Until recently, first-line options for patients with metastatic pancreatic adenocarcinoma (mPDAC) were limited to the following therapies: (1) gemcitabine plus nab-paclitaxel (GEM+Nab-P) and (2) fluorouracil, leucovorin, irinotecan, and oxaliplatin (FOLFIRINOX). In February  2024, the U.S. Food and Drug Administration approved ONIVYDE® (irinotecan liposome injection), a topoisomerase inhibitor, in combination with oxaliplatin, fluorouracil and leucovorin, for the first-line treatment of adults patients with metastatic pancreatic adenocarcinoma based on results of the Phase 3 NAPOLI 3 trial.
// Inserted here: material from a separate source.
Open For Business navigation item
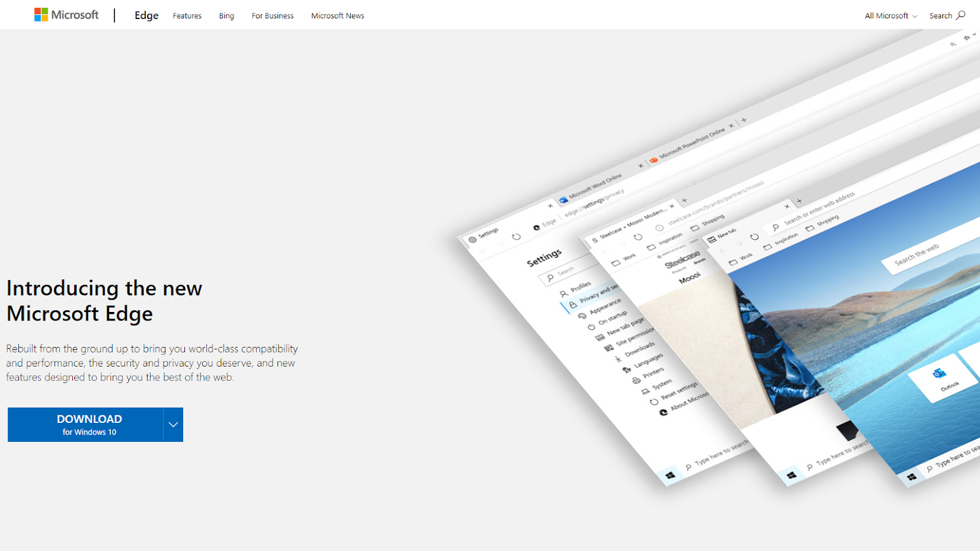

ONIVYDE® (irinotecan liposome injection) is indicated, in combination with oxaliplatin, fluorouracil, and leucovorin, for the first-line treatment of adult patients with metastatic pancreatic adenocarcinoma.
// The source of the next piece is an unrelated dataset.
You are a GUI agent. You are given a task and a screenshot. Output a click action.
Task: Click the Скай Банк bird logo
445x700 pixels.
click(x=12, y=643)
ONIVYDE is indicated, in combination with fluorouracil and leucovorin, for the treatment of adult patients with metastatic pancreatic adenocarcinoma after disease progression following gemcitabine-based therapy.

Limitations of Use: ONIVYDE is not indicated as a single agent for the treatment of patients with metastatic pancreatic adenocarcinoma.
 

WARNING: SEVERE NEUTROPENIA AND SEVERE DIARRHEA

Neutropenia

  • Severe and life-threatening neutropenia, including fatal neutropenic sepsis and fatal neutropenic fever, has occurred in patients receiving ONIVYDE in combination with oxaliplatin, fluorouracil, and leucovorin and in combination with fluorouracil and leucovorin. Withhold ONIVYDE for absolute neutrophil count below 1500/mm3 or neutropenic fever. Monitor blood cell counts periodically during treatment.

Diarrhea

  • Severe and life-threatening diarrhea has occurred in patients receiving ONIVYDE in combination with oxaliplatin, fluorouracil, and leucovorin and in combination with fluorouracil and leucovorin. Do not administer ONIVYDE to patients with bowel obstruction. Withhold ONIVYDE for diarrhea of Grade 2-4 severity. Administer loperamide for late diarrhea of any severity. Administer atropine, if not contraindicated, for early diarrhea of any severity.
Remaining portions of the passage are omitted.